#RRSciFiMonth Book Review: Children of the Fleet by Orson Scott Card
I received a review copy from the publisher. This does not affect the contents of my review and all opinions are my own.
Mogsy’s Rating: 3.5 of 5 stars
Genre: Science Fiction
Series: Book 1 of Fleet School
Publisher: Tor Books (October 10, 2017)
Length: 384 pages
I confess, I’m not too well-versed in the Enderverse, with Ender’s Game being the extent of my experience with the series. Still, I was drawn to the Children of the Fleet because it was pitched to me as the beginning of a new story arc which runs parallel to the events on Earth as told in the Ender’s Shadow sequence, so I decided to give it a try in the hopes that I won’t get too lost.
In this novel, we are given the first look into Battle School, now re-purposed and renamed to Fleet School ever since Ender Wiggin brought an the end of the Formic Wars. Our protagonist is an 11-year-old named Dabeet Ochoa, a highly intelligent but also extremely arrogant little boy. Raised by his overbearing mother, he desperately wants to escape his life surrounded by mediocrity. His dream is to attend Fleet School which he believes is his prerogative, since—according to his mother—Dabeet’s father is an officer in the International Fleet who got her pregnant and then abandoned them both.
In truth though, Dabeet holds little faith in his mother’s claims, but believes that his high intelligence scores and academic merits should be enough to get him accepted. Fleet school may have been repurposed, but its mission remains the same: to recruit the best and the brightest children, and train them to become humanity’s future leaders. Naturally, filled with his own sense of self-importance, Dabeet believes he belongs in this group. Surely, if he sends enough inquiries and writes enough essays, he’s bound to catch someone’s attention.
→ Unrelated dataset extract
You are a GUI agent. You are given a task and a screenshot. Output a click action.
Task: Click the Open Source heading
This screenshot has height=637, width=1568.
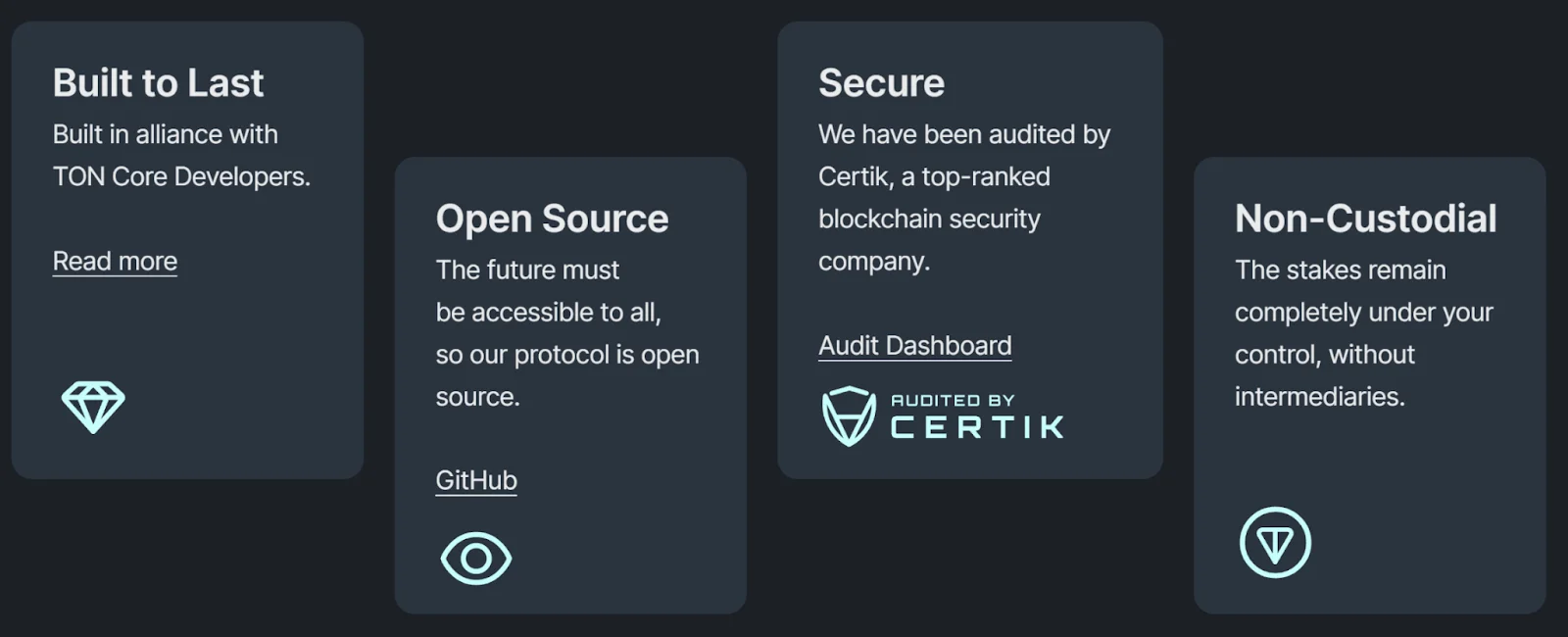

And indeed, one day Dabeet gets a surprise visit. Turning up on his doorstep is none other than Golonel Graff, the man who mentored Ender Wiggin and is now the head of the Ministry of Colonization, the administrative arm that runs Fleet School. However, to Dabeet’s surprise and bewilderment, the meeting doesn’t exactly go as he thought it would.
What follows is a story that mirrors Ender’s Game in a lot of ways, but also offers a few new spins on a familiar premise. We are once more thrust into a coming-of-age narrative that takes place in a sci-fi military school setting, but changes have definitely been made now that the alien threat is no more. Additionally, a much greater emphasis is placed on Dabeet’s personal journey and emotional growth, making Children of the Fleet more of a character study than an action-oriented adventure. In other words, the tactical training and battle games take a backseat to our protagonist’s own journey of self-discovery, evaluation, and eventual realization.
How you feel about this story will hinge upon how you feel about Dabeet. His character is at the center of this narrative, a singularly unique personality that demonstrates resolve, autonomy, and intelligence—all traits that should make him a natural leader, except he possesses not a shred of humility or social grace. Arguably, he is unlikeable by design. Exceptional even among the other gifted students at his school on Earth, Dabeet never met an intellectual challenge he couldn’t conquer, filling him with overconfidence and pride. He also has few friends, believing himself superior over others. His entire worldview is shaken, however, once he arrives at Fleet School and discovers just how average he is, surrounded by his fellow cadets who are equally talented, if not more so, than himself. Gradually, Dabeet realizes he must overcome his flaws in order to succeed, even if that also means forging relationships and working with others.
Although I never did warm to Dabeet, the later sections of the book showing his efforts to change his ways and become something more admittedly did make me feel more sympathetic towards his character. There’s also a background situation involving a conspiracy which our protagonist must try to uncover before his time runs out, and I found myself rooting for him to succeed. That said, I wouldn’t say I was riveted by this story because it was rather tame and slow to build (not to mention, we’re never given the full answers behind what is happening at MinCol even by the end of the book). At the same time though, I loved the greater focus on character building and development. Finally, because this novel is all about Dabeet, I found that I was able to jump into this book with minimal knowledge of the Enderverse and still follow along with no problems.
All told, I thought Children of the Fleet did a great job presenting a different point of view, letting us glimpse this post-Formic Wars universe through the eyes of a fascinating protagonist. Love him or hate him, Dabeet Ochoa is the kind of character who will stick in your mind, and hopefully his addition to this saga will open up many doors to future possibilities and new horizons.